Phase 1 dose-escalation study of apatinib and irinotecan in esophageal squamous cell carcinoma patients

Background: Apatinib, an inhibitor of vascular endothelial growth factor receptor (VEGFR), has been used to treat esophagogastric adenocarcinoma. However, the dosage of apatinib varies greatly in clinical practice, and its safety in esophageal squamous cell carcinoma (ESCC) patients is unclear. Therefore, we initiated a phase 1 dose-escalation trial to identify the maximum tolerated dose (MTD) of apatinib when combined with irinotecan in ESCC. Methods: The trial had a standard 3+3 design.
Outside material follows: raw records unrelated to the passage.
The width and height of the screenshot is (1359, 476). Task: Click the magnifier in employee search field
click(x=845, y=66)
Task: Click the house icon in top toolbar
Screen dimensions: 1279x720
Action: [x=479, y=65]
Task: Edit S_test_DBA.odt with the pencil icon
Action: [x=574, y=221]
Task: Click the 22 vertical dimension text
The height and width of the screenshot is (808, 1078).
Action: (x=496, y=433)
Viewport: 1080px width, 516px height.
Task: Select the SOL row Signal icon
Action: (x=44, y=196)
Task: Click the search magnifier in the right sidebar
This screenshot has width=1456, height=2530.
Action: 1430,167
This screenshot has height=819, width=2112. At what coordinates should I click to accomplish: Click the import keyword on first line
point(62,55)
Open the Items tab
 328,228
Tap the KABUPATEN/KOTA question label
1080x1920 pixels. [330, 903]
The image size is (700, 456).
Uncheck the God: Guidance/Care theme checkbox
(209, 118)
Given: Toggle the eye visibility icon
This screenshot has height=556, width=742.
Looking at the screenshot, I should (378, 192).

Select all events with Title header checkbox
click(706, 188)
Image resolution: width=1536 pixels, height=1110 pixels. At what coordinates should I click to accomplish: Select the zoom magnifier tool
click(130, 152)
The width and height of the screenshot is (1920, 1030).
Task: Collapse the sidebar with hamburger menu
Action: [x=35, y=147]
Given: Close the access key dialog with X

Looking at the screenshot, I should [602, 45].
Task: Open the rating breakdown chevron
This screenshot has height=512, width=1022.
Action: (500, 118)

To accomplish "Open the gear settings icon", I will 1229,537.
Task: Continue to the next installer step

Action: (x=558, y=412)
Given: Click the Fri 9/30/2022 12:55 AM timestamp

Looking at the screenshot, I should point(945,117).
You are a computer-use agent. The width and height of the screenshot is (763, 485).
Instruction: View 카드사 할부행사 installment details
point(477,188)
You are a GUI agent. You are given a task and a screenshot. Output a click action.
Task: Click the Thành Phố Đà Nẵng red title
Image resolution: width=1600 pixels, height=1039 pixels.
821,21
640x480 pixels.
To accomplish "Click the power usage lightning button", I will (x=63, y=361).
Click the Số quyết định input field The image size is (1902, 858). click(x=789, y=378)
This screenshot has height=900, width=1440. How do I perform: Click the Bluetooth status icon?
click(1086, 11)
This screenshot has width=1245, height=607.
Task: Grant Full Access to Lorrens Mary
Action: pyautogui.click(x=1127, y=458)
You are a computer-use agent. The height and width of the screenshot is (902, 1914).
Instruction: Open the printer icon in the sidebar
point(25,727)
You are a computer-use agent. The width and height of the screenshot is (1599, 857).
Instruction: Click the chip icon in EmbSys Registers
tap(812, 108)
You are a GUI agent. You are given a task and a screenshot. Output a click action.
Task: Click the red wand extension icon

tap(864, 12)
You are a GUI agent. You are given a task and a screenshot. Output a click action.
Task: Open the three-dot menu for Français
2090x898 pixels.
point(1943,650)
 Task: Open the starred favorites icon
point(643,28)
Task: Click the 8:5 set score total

The dosage of irinotecan was fixed at 150 mg/m(2) repeated every 2 weeks, while the daily dosage of apatinib was escalated from 250 mg, to 500 mg, to 750 mg. Dose-limiting toxicity (DLT) was defined as grade 4 hematological or grade 3-4 non-hematological adverse events (AEs). Results: Twelve patients were enrolled. Three DLTs occurred, comprising a grade 3 perianal abscess and a grade 3 case of kaliopenia in the level 3 cohort, and a grade 4 leukopenia in the level 2 cohort. Based on these DLTs, the MTD of apatinib was 500 mg daily. The most common AEs were leukopenia (91.7%), fatigue (91.7%), anemia (66.7%), and diarrhea (58.3%). One case of grade 2 hematochezia and one case of grade 2 subclavian vein thrombosis were observed. In the nine evaluable cases, the disease control rate (DCR) was 66.7% (6/9). The median progression-free and overall survival (OS) times were 3.6 +/- 1.2 and 6.6 +/- 3.4 months, respectively. Conclusions: This phase 1 dose-escalation trial showed that, when combined with irinotecan, a daily dose of 500 mg apatinib was the optimum dose to treat ESCC.

Automated summary

This study demonstrated that a daily dose of 500 mg apatinib when combined with irinotecan is the optimal dose for treating esophageal squamous cell carcinoma. Common adverse events included leukopenia, fatigue, anemia, and diarrhea, with a disease control rate of 66.7% in evaluable cases.